Sept. 16 (Bloomberg) -- Turkey may obtain a seat on the International Monetary Fund’s board of directors as a result of talks to give emerging economies more say at the institution, Deputy Prime Minister Ali Babacan said.
“There is an effort to win representative status for Turkey on the board,” Babacan said in a telephone interview today. “But there is no final decision.”
The U.S. unexpectedly forced a debate last month on which countries should be represented on the IMF’s 24-member board. The push to give emerging nations such as China, South Korea and Turkey a bigger say in IMF decisions may cost some European countries a seat at the table.

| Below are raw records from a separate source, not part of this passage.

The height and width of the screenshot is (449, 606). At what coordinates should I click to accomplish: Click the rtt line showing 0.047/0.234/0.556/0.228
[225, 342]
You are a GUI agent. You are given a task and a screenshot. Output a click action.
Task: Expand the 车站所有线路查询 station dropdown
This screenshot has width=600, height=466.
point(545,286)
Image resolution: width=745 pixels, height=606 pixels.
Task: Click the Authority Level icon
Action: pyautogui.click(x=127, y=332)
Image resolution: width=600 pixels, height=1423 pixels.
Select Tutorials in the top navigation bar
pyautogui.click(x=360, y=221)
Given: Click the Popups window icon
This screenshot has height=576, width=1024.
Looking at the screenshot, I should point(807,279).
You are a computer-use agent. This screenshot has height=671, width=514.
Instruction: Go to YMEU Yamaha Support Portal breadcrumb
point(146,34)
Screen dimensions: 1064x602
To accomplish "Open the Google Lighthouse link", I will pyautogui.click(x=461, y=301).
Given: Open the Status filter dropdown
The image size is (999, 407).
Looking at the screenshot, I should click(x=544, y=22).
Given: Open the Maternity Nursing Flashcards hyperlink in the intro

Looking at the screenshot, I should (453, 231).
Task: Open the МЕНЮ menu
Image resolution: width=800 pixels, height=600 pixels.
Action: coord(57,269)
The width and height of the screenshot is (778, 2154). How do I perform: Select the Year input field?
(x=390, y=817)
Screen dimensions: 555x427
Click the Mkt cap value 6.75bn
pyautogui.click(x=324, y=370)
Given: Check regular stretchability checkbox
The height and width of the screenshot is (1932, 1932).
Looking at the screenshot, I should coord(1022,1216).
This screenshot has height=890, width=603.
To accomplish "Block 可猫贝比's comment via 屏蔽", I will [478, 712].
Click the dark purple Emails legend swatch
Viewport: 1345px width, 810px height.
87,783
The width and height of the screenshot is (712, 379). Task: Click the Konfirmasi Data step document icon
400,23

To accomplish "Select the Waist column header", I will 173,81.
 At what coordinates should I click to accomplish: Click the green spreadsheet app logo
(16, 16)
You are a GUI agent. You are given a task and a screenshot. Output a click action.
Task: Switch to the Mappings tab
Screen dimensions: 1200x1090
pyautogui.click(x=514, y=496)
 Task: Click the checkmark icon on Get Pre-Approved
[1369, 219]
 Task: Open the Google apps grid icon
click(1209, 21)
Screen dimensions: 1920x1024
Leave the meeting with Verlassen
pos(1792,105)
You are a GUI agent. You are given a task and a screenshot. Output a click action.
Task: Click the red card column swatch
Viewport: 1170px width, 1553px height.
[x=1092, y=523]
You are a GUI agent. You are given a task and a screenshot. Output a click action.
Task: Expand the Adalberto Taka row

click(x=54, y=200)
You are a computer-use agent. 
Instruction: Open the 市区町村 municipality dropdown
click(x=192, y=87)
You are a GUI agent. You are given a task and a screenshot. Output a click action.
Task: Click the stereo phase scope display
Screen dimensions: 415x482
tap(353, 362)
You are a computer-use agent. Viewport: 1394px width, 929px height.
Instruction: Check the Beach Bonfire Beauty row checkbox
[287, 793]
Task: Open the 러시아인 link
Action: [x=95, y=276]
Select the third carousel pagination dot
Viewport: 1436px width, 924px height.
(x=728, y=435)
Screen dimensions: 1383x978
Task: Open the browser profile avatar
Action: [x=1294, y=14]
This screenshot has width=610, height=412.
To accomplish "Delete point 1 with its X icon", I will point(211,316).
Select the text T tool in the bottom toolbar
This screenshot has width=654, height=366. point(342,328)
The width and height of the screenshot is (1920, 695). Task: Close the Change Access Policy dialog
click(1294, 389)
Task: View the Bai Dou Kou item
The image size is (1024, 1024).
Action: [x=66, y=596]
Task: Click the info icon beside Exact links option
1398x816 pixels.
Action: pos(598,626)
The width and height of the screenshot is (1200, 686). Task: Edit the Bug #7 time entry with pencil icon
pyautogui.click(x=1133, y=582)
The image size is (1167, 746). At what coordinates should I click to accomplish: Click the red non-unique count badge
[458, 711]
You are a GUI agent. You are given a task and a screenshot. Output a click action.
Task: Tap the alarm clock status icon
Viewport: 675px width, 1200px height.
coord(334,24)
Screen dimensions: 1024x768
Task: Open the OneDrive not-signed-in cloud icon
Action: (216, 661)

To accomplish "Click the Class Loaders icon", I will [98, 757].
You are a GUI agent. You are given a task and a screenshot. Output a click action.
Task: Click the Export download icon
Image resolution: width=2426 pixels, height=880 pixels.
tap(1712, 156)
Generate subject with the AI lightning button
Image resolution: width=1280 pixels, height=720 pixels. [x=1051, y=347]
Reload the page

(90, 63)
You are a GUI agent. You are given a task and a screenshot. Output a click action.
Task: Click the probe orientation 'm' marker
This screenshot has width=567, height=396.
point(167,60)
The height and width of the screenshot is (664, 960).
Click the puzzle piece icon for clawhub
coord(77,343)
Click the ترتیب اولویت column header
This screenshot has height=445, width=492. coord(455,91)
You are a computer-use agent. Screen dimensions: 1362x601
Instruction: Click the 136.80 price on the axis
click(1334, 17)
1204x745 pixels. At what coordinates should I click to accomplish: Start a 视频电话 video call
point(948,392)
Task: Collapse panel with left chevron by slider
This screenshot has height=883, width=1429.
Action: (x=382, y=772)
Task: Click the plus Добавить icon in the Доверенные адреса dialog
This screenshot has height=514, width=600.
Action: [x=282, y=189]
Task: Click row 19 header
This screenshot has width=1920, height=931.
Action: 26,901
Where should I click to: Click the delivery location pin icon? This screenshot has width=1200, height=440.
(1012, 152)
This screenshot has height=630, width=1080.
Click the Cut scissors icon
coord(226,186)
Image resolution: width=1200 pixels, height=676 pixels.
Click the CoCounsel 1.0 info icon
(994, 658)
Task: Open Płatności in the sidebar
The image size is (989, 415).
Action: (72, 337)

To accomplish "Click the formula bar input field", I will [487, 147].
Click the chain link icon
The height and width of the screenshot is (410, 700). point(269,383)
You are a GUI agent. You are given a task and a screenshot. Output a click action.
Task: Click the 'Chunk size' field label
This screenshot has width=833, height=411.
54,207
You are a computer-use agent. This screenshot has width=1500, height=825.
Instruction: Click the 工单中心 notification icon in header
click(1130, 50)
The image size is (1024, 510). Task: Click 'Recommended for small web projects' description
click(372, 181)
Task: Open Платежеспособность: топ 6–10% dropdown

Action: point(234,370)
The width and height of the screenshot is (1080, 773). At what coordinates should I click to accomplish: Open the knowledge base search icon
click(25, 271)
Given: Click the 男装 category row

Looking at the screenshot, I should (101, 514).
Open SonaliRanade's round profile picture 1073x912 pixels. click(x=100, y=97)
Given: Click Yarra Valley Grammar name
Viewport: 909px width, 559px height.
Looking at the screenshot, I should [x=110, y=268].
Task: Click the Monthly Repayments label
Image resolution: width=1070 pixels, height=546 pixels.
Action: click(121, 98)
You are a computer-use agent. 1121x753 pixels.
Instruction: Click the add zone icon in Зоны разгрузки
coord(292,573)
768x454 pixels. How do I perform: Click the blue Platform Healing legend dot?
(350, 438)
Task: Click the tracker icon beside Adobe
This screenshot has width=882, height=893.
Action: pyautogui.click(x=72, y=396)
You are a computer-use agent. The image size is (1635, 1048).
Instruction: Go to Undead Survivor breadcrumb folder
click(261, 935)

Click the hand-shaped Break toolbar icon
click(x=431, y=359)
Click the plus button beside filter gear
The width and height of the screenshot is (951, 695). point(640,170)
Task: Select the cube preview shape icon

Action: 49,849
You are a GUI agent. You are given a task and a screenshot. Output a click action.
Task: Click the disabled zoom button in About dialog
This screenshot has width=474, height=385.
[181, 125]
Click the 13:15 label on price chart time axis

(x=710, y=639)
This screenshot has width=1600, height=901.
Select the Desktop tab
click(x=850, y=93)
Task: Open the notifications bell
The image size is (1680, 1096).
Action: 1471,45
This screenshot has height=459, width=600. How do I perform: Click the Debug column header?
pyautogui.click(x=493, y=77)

Turkey is currently part of a group of nations represented at the board by a Belgian director and an Austrian alternate executive director. The number of European seats at the board varies from eight to nine depending on the year, with Germany, France and the U.K. each having their own along with the U.S. and Japan.
Babacan said he hopes the topic will be discussed at the IMF annual meetings next month.
Domenico Lombardi, a former IMF board member and now a senior fellow at the Brookings Institution, said European nations are discussing a proposal to have Turkey rotate a seat with Belgium.
Having a seat “has been a long-standing ambition of Turkey and now there’s a very good window of opportunity for this ambition to materialize,” he said in a telephone interview. “It is a country at the boundary between Europe and Asia and therefore its rising within the ranks of the IMF members is symbolic in a number of respects.”
Calls to a spokeswoman for Belgian Finance Minister Didier Reynders were not immediately returned.
Pressure on Europe
Europe is under pressure to reduce its representation. Without an agreement by November, the IMF board would revert to its original size of 20 seats, cutting off countries including Brazil and India.
The Washington-based IMF “which was set up in the wake of World War II, still has a very unbalanced governance structure, where a set of countries, principally European countries, have eight seats on the board,” Treasury Secretary Timothy F. Geithner said in testimony at a Senate Banking Committee hearing today.
“They have a much more disproportionate share of votes in the IMF than is commensurate with their economic -- relative economic strength in the world,” he said, adding that the U.S. supports “a change in the balance of power to catch up to this big shift in global activity.”
The U.S.’s power of veto on important decisions at the IMF could be removed in return for Europe accepting a reduced voting position, Germany’s Finance Minister Wolfgang Schaeuble told the Financial Times this week.
The idea was rejected by U.S. assistant Treasury secretary for international markets and development Marisa Lago at a Senate committee hearing yesterday.